Ma et al.10 developed YOLO-MF based on the improved YOLOv3, which calculates the number of cracks by means of the acceleration algorithm and the median flow (MF) algorithm. Liu et al.11 proposed the R-YOLOv5 crack image rotation target detection algorithm, which improves the detection accuracy of concrete bridge crack images with large aspect ratios and clear directional characteristics by introducing angle regression variables and defining new loss functions. Chen et al.12 designed a portable damage detection algorithm called CD-YOLOv8, which runs on the Jetson Xavier NX for real-time detection of bridge images captured by drones.

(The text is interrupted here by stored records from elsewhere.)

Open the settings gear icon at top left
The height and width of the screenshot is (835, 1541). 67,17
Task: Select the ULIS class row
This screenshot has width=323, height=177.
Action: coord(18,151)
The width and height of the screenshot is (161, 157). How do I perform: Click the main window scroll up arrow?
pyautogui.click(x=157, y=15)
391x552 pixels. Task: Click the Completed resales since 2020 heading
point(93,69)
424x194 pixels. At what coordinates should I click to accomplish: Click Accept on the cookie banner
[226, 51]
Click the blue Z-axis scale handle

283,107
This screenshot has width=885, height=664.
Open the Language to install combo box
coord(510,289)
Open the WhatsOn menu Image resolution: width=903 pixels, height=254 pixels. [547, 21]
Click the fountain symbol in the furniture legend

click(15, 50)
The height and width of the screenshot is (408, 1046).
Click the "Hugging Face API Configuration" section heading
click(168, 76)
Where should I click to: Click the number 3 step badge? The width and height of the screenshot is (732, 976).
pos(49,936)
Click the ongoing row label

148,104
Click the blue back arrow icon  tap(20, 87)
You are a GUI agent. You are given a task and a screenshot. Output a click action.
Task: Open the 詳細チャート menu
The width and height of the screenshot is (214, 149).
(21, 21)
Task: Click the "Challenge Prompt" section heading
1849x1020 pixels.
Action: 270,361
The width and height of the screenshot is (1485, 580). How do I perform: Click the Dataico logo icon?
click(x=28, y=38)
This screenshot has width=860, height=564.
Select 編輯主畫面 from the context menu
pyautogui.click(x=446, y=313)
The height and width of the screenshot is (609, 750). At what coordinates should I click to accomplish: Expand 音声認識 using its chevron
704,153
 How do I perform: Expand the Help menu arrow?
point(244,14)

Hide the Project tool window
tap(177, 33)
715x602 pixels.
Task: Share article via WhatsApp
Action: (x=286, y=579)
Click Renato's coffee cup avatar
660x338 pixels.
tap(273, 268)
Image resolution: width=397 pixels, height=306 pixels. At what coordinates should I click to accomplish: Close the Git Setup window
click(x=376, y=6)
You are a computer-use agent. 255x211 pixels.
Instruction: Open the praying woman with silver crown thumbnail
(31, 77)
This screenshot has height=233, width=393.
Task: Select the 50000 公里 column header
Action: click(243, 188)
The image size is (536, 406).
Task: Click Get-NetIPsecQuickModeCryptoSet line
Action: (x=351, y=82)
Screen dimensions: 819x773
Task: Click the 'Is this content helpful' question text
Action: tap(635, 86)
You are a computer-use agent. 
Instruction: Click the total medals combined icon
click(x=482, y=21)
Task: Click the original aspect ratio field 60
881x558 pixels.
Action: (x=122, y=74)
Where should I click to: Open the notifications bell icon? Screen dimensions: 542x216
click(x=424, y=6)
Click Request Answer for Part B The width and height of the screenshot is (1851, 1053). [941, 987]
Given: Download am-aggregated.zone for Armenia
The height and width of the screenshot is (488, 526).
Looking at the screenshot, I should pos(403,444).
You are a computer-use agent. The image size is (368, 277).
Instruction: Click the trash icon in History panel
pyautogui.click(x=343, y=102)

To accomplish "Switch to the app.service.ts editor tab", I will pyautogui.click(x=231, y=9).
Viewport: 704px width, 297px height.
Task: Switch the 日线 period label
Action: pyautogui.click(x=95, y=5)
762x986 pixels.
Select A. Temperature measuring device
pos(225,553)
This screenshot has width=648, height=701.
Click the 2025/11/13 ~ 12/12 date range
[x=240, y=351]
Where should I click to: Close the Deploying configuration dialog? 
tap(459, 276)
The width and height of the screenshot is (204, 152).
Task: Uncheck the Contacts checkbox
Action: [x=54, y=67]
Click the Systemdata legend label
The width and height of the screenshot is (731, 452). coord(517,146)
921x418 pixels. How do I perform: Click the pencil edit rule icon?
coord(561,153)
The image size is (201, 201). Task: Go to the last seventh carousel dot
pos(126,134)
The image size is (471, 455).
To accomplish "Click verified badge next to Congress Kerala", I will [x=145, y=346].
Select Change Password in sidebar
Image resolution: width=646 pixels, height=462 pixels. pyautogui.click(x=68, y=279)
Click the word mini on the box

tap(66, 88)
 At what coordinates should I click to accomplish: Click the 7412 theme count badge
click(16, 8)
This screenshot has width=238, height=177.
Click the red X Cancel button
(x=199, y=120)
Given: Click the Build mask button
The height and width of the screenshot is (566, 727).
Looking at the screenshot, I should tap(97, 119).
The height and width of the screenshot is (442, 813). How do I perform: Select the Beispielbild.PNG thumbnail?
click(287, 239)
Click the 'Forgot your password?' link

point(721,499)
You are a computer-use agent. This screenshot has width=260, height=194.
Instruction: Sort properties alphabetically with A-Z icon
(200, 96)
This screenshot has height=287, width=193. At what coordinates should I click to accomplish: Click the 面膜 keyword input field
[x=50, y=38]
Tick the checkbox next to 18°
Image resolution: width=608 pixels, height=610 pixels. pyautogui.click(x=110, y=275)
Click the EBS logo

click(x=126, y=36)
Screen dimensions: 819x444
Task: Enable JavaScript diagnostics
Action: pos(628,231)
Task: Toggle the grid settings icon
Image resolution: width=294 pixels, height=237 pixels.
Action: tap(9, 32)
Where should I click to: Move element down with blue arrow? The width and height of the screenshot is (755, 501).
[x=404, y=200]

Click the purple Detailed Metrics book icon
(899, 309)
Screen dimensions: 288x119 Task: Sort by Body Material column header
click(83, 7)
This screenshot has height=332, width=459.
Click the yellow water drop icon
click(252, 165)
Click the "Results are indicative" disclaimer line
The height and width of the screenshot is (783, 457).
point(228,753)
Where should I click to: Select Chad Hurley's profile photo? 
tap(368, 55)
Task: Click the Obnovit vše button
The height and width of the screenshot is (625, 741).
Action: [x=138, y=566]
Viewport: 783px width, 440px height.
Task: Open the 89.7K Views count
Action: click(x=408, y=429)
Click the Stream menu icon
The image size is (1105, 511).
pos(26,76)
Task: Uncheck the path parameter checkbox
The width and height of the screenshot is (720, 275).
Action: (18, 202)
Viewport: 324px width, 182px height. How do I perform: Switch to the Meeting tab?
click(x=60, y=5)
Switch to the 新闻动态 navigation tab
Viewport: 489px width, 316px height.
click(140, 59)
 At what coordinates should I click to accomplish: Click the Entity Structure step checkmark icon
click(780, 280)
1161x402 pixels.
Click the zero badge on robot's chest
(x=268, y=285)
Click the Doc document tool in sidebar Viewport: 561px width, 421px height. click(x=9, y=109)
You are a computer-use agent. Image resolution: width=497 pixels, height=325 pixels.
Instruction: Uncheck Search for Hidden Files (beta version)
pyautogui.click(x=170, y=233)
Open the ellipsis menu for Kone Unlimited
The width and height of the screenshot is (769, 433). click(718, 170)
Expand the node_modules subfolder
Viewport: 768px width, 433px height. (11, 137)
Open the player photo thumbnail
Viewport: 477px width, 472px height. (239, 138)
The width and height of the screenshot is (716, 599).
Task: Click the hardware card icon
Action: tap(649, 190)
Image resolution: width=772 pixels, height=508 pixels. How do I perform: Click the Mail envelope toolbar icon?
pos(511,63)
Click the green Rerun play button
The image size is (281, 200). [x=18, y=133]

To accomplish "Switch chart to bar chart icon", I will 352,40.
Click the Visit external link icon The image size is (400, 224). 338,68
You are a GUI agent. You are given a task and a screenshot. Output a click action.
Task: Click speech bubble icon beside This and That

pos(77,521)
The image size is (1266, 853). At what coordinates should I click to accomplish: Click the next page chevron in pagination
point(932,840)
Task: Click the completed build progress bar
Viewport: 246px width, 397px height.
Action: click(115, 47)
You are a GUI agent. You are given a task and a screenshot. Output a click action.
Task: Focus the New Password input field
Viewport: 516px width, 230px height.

Xu et al.13 proposed the BD-YOLOv8s model, which significantly reduces the impact of factors such as blurriness and artifacts on bridge crack detection by incorporating modules like CARAFE into the model. Zhang et al.14 integrated the CBAM attention mechanism module into the YOLOv8 model to achieve automatic detection of defects such as cracks and water seepage. Li et al.15 incorporated the ConvNeXt V2 model as the backbone network into YOLOv8 and introduced the LSKA mechanism in the SPPF structure, which expanded the receptive field of features, enhanced feature relevance, and further improved crack detection accuracy in various environments. Xiong et al.16 introduced the Asymptotic Feature Pyramid Network (AFPN) to improve feature fusion and overall model performance, enhancing the accuracy of bridge surface crack detection. Li and Liu17 proposed a Multi-Branch Coordinate Attention (MBCA) mechanism, developing a deformable convolution based on MBCA to replace the deep C2F structure in the YOLOv8 architecture, and introduced a global perception module in the coordinate attention mechanism to improve the model’s adaptability to complex feature shapes. Chun, Kikuta et al.18. proposed a new self-training framework using Bayesian neural networks and spatial prior. It is used for unsupervised domain adaptation in crack segmentation and effectively improves the performance of the model after domain adaptation. Deng et al.19 proposed a crack boundary refinement framework (CBRF) for fine segmentation of HR crack images and introduced an active boundary loss in the training process. It addresses the semantic inconsistency of the crack boundary region and improves the safety and practicality of UAV bridge inspection.
Despite significant advancements in the performance of YOLO detection models, there are still some issues in detecting bridge cracks under complex background conditions. The model’s ability to extract key features of cracks is insufficient due to the influence of complex background factors, such as lighting, stains, and dense cracks. Additionally, the model performs poorly in handling dense and overlapping areas of cracks, often overlooking some overlapping and small targets, which leads to missed detections. Therefore, it is necessary to further improve the YOLO model to better adapt to the detection of bridge cracks in complex background conditions.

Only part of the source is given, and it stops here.